Antiviral Therapy in Chronic Hepatitis E

A Systematic Review

A. M. Peters van Ton; T. J. G. Gevers; J. P. H. Drenth


J Viral Hepat. 2015;22(12):965-973. 

In This Article

Abstract and Introduction


Hepatitis E viral infection can lead to a chronic infection in immunocompromised patients, resulting in progressive liver disease and cirrhosis. Isolated cases have shown that treatment with ribavirin or pegylated interferon-α can result in viral eradication. This systematic review evaluated efficacy and safety of both treatments in chronic hepatitis E. A systematic literature search was performed on PubMed, Web of Science and for articles and abstracts. The keywords '"Hepatitis E" or HEV' AND 'ribavirin or Rebetol or Copegus' OR 'pegylated interferon OR peginterferon' were combined. The primary outcome was sustained viral response (SVR). Secondary endpoints include rapid viral response (RVR), relapse rates and side effects. Twenty-four studies matched our criteria, representing a total of 105 ribavirin-treated and 8 pegylated interferon-treated patients. The majority of patients had a solid organ transplant. Sixty-four per cent of ribavirin-treated patients achieved a SVR at 6 months after treatment cessation compared to 2/8 peginterferon-treated patients. Ribavirin was relatively well tolerated with the main side effect being anaemia, requiring dose reduction in 28% of patients. Peginterferon leads to acute transplant rejection in 2/8 patients. Ribavirin monotherapy appears to be an effective and safe treatment in all immunocompromised patients with chronic hepatitis E. The use of pegylated interferon in transplant patients may lead to transplant rejection and is not recommended. Therefore, ribavirin should be the antiviral treatment of choice in chronic hepatitis E.

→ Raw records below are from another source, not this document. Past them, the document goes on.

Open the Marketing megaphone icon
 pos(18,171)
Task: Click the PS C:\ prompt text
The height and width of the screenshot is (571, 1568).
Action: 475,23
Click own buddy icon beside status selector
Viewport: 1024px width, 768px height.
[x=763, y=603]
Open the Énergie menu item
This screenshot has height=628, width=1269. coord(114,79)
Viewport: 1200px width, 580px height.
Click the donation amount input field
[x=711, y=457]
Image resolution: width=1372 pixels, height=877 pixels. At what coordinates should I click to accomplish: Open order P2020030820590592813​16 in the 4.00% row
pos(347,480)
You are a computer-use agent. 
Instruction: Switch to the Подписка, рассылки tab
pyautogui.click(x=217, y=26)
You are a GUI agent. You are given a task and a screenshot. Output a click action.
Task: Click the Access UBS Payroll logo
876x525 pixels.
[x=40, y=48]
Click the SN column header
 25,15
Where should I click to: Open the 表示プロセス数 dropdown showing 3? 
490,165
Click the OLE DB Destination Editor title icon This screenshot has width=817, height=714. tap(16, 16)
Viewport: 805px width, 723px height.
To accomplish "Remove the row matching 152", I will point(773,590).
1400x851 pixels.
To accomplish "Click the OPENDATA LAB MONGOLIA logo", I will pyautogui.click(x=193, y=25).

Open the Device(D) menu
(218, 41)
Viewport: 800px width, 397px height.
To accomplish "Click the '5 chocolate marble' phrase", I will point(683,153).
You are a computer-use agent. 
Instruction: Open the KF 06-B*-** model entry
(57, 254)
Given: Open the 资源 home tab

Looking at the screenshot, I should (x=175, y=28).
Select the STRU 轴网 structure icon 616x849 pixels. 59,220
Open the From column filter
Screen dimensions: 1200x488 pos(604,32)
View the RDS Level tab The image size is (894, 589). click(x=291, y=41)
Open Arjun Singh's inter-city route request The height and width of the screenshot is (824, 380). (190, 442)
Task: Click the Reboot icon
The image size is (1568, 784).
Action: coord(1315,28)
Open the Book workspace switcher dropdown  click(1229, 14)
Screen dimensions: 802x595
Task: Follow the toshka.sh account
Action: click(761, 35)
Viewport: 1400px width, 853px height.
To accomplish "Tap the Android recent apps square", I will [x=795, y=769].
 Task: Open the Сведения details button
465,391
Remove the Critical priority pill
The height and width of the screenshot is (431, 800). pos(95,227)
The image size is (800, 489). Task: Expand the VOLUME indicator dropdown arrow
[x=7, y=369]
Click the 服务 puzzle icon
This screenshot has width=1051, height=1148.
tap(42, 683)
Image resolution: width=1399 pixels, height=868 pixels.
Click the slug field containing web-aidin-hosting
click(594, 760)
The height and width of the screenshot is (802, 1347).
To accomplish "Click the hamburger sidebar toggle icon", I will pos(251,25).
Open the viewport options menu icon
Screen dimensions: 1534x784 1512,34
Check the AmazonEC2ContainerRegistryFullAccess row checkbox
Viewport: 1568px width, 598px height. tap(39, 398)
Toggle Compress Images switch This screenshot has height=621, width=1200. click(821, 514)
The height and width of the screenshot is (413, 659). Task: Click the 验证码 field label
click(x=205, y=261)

Chronic hepatitis E infections are seen in an increasing rate.[1–3] In contrast to acute hepatitis E, which causes a self-limiting and sometimes asymptomatic infection in immunocompetent patients, chronic hepatitis E can develop into progressive liver disease that rapidly evolves to cirrhosis.[2] The culprit, hepatitis E virus (HEV), is a nonenveloped single-stranded RNA virus. Molecular characterization of various HEV strains has identified that HEV genotype 3 is the most common cause of chronic hepatitis E.[2] HEV is transmitted via uncooked pig, swine or other meat and is responsible for sporadic cases of autochthonous cases of hepatitis E in both developing and developed countries with a worldwide distribution.[1,3] Patients with haematological disorders, HIV infection and solid organ transplant patients under immunosuppressives are particularly at risk for chronic HEV infection.[2,4] HEV infection can be lethal in these specific subgroups and therefore requires treatment.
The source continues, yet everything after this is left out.